» **Prompt**
You are asked to filter the data below and copy every line holding "Given".
(Exercise input begins)
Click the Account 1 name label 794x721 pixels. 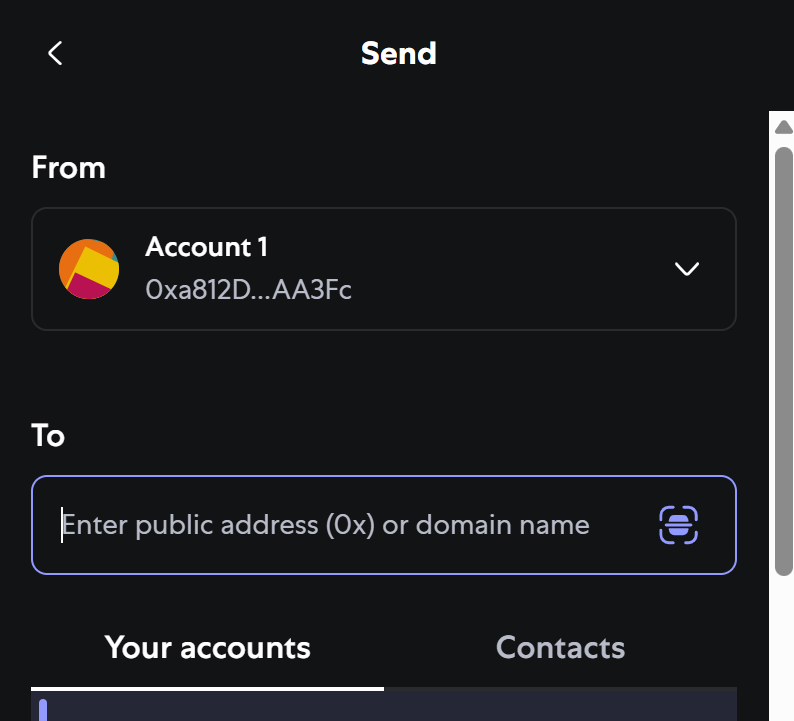click(x=206, y=247)
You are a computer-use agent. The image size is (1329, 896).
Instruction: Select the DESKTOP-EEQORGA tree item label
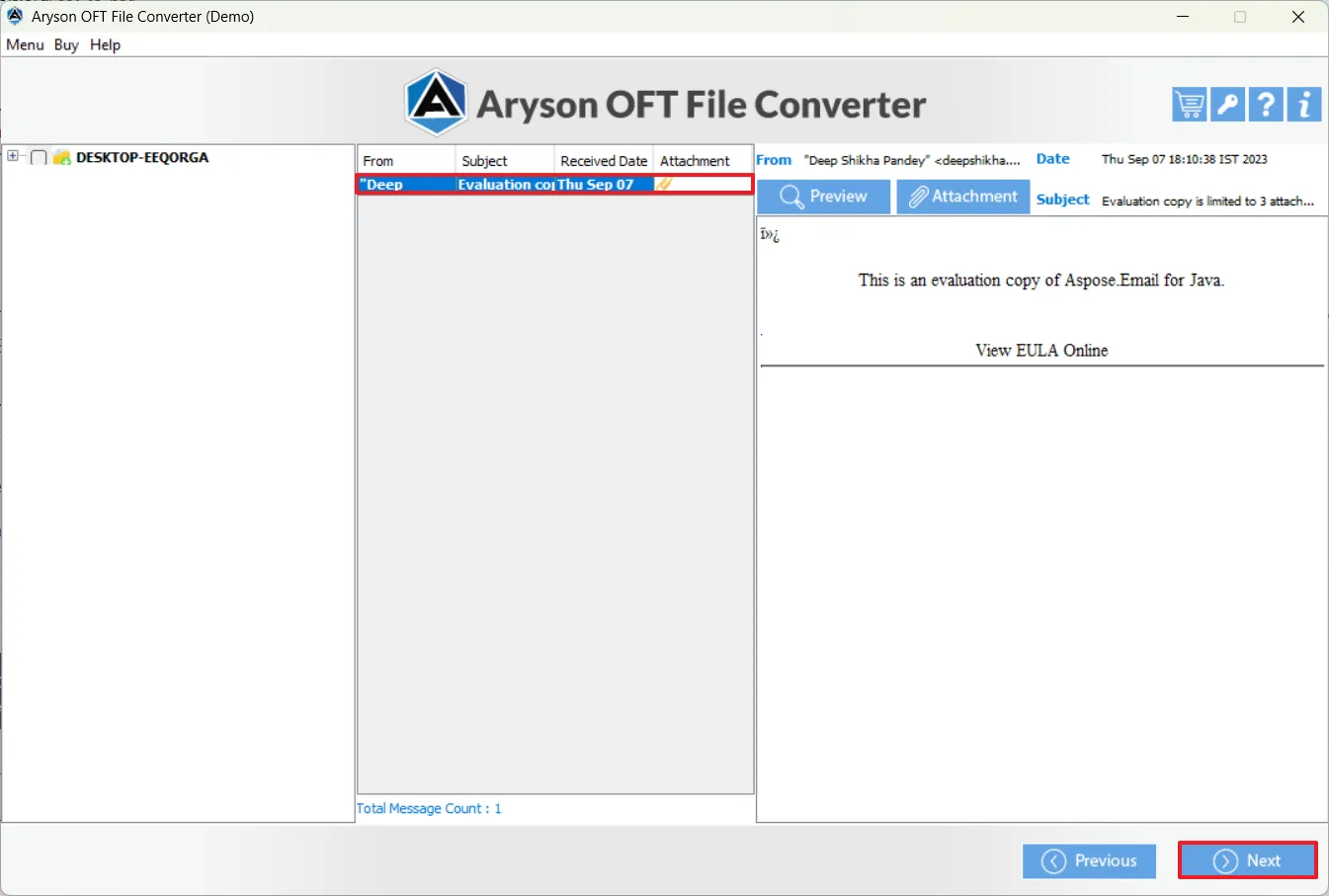pyautogui.click(x=142, y=157)
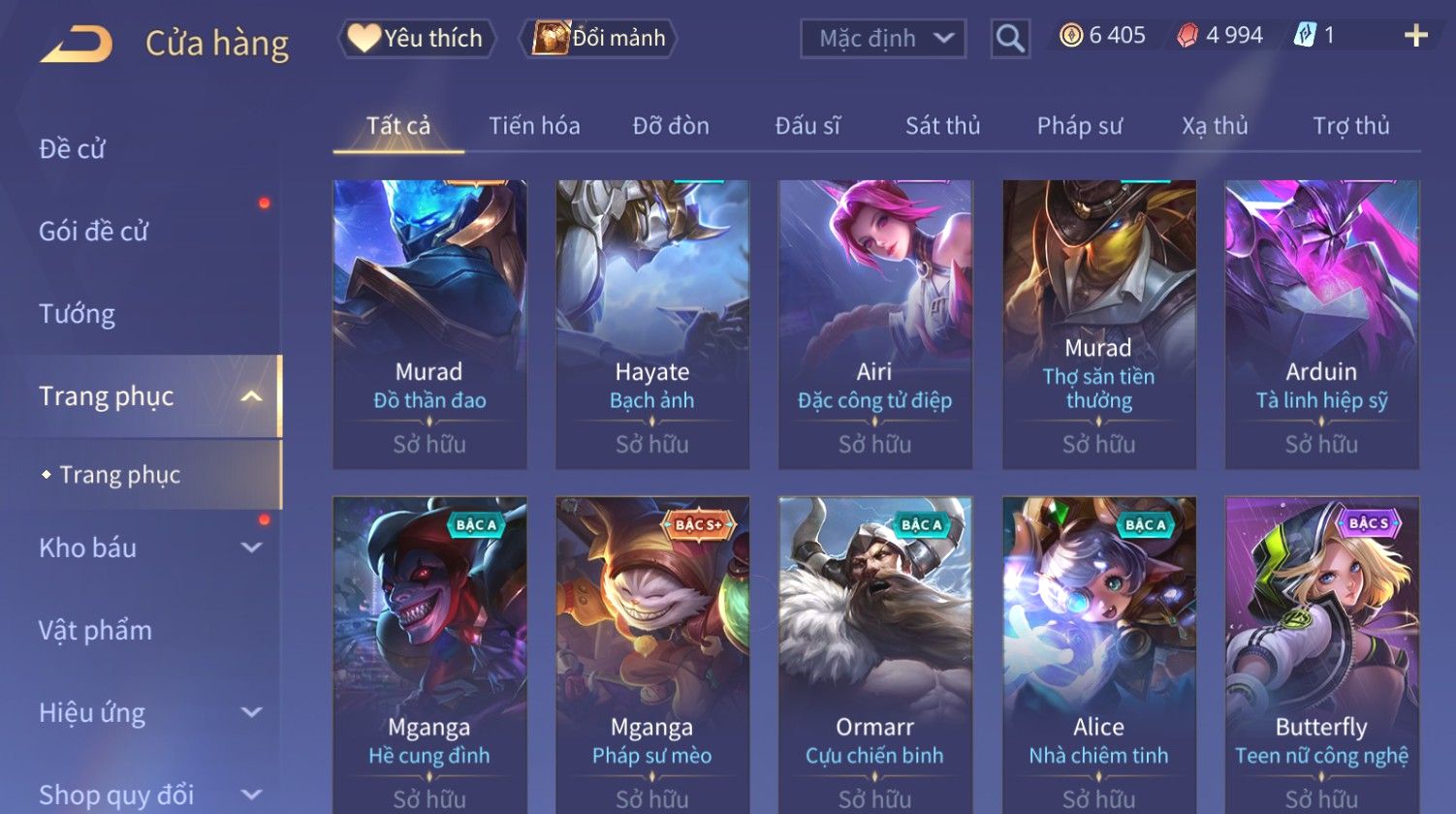Open Tướng in the sidebar

click(x=78, y=314)
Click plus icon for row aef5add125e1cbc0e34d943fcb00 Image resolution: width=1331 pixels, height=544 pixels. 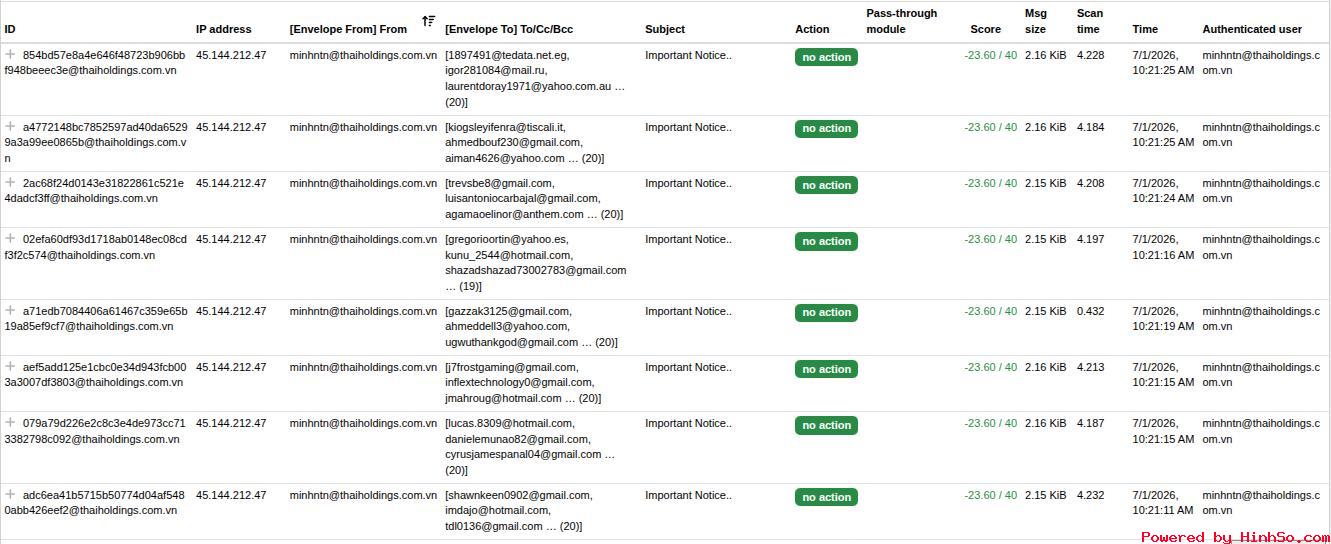tap(11, 367)
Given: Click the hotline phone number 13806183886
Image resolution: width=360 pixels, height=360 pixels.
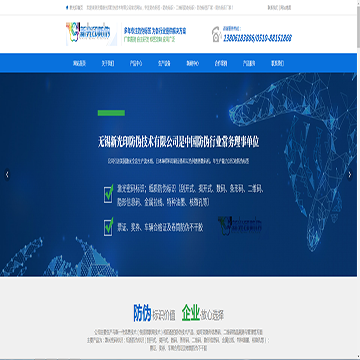Looking at the screenshot, I should pyautogui.click(x=239, y=38).
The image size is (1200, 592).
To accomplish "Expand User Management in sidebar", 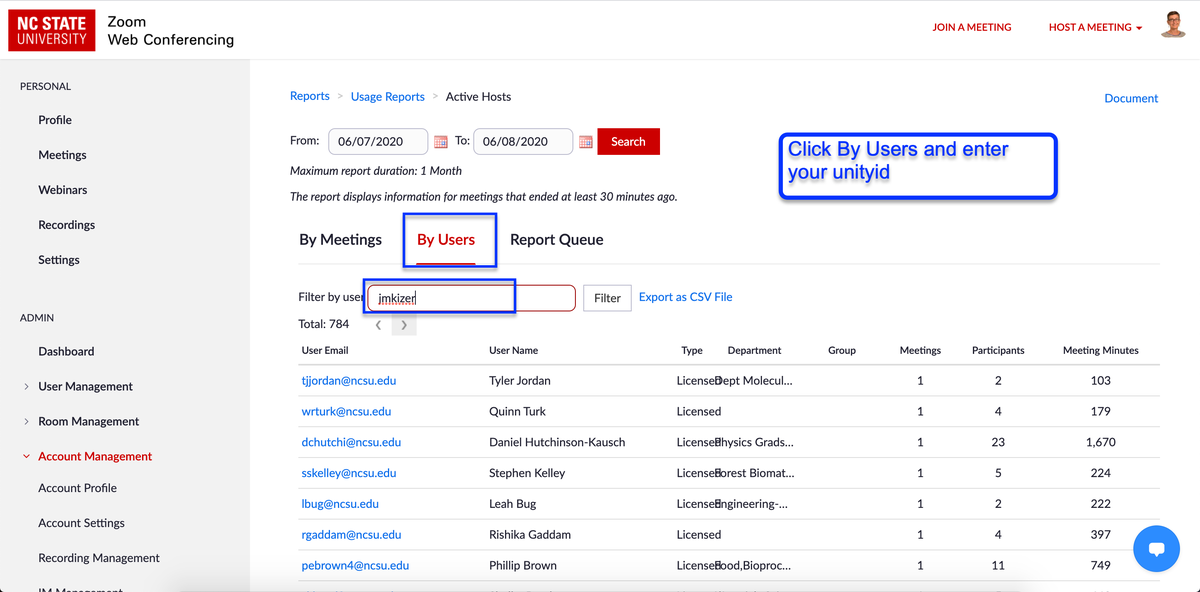I will click(x=85, y=386).
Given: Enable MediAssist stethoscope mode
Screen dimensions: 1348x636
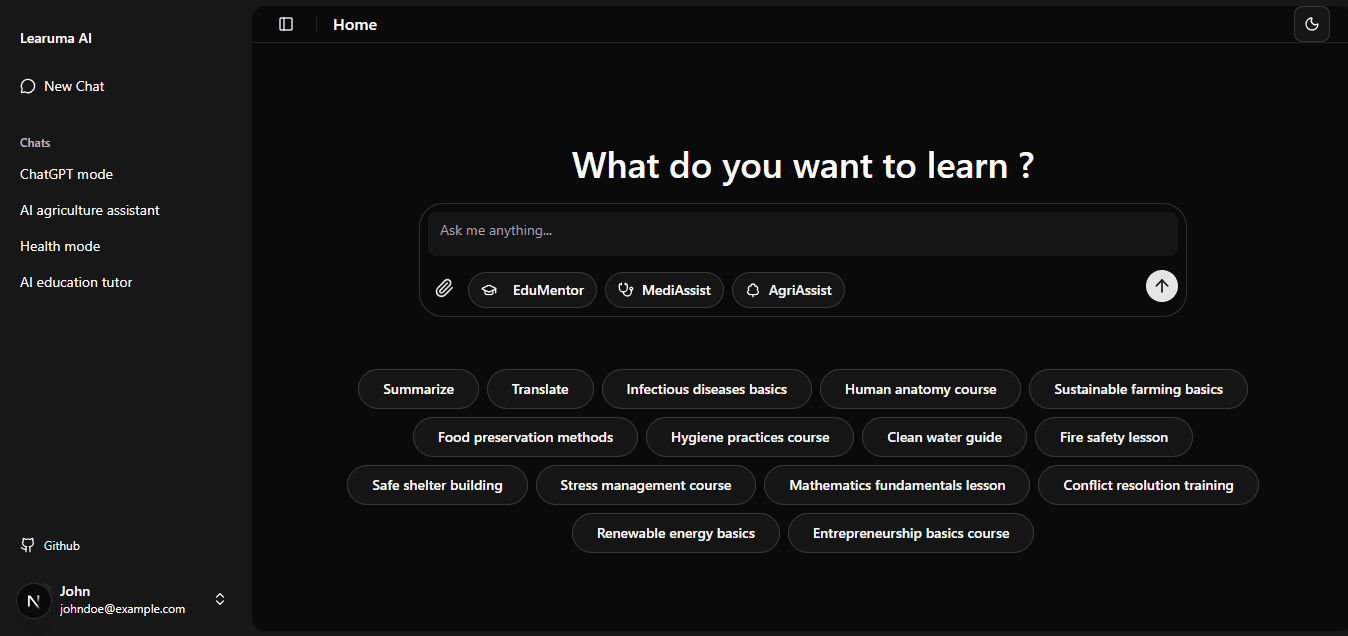Looking at the screenshot, I should [x=664, y=290].
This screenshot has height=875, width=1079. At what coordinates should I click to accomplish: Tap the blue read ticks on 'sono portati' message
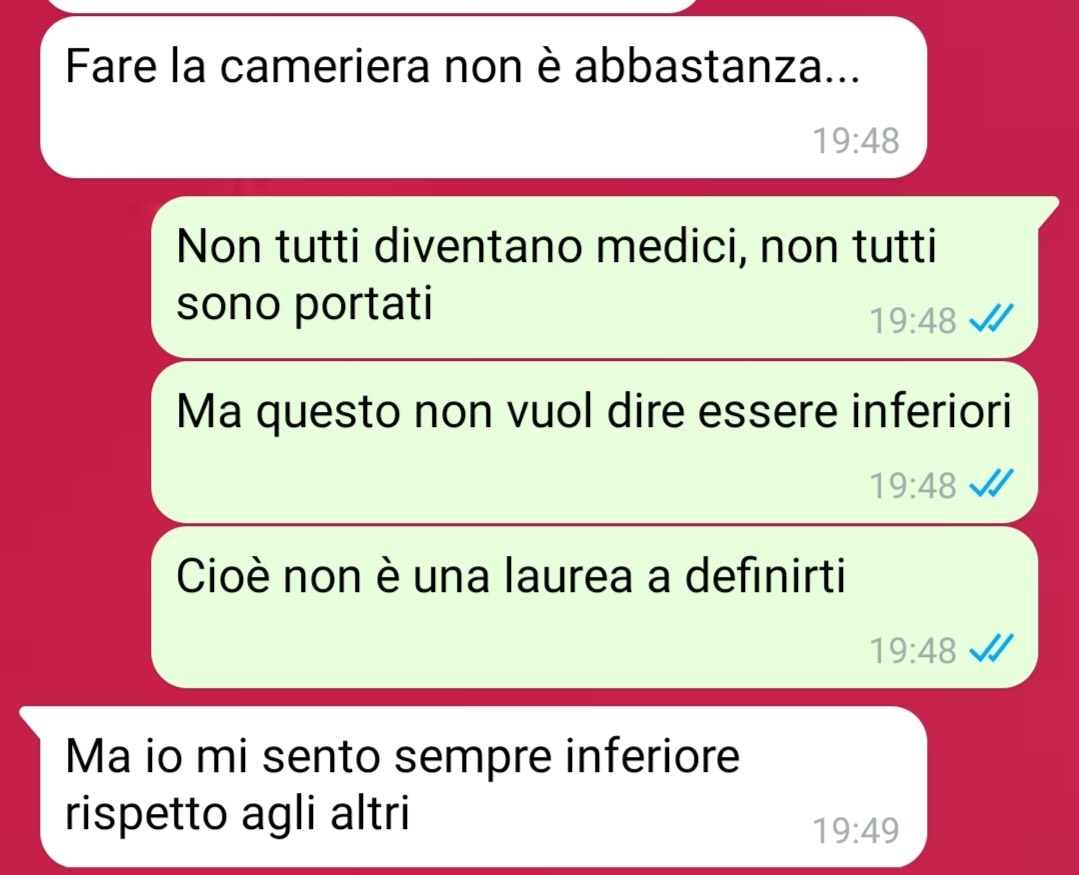click(991, 319)
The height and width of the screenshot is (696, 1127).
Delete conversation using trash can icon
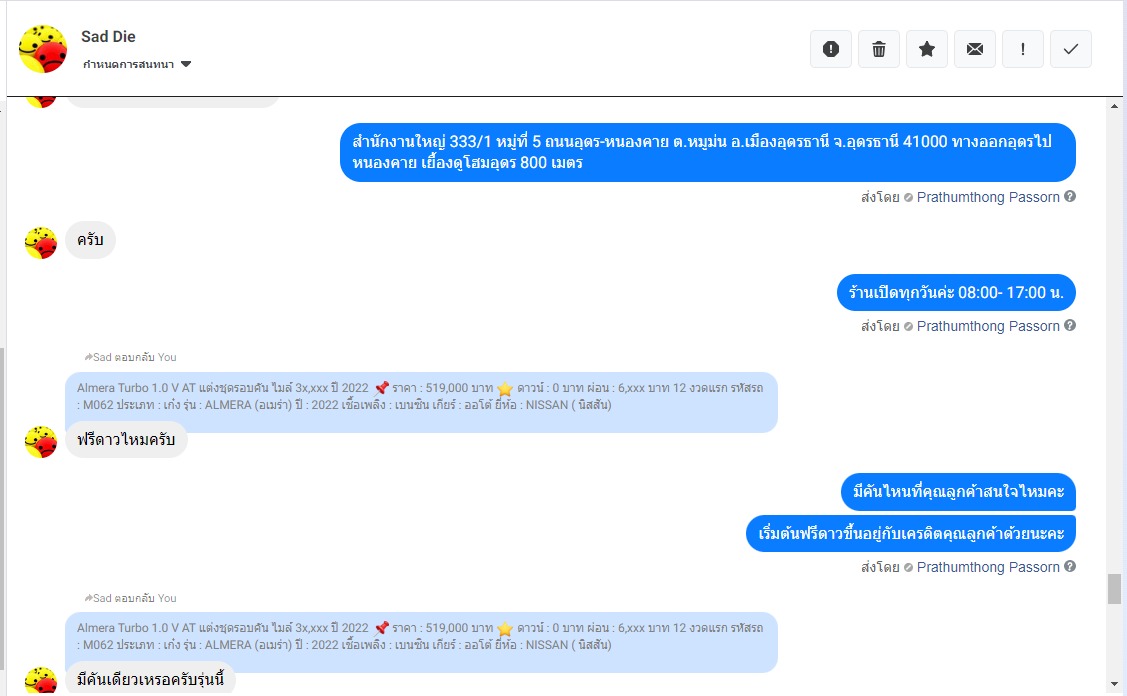pyautogui.click(x=879, y=49)
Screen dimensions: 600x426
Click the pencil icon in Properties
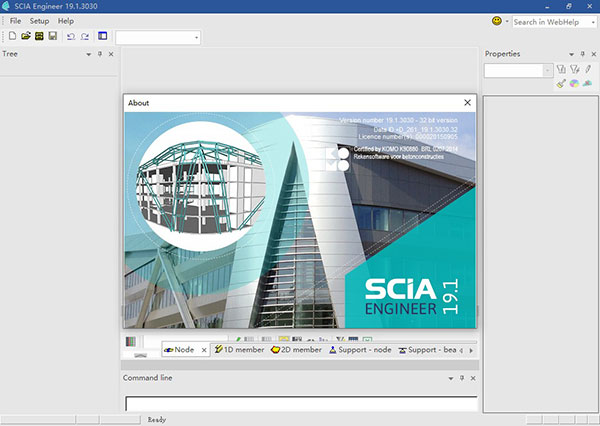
(Exercise input ends)
» **Answer area**
Given: Click the hotline phone number 13806183886
Given: Enable MediAssist stethoscope mode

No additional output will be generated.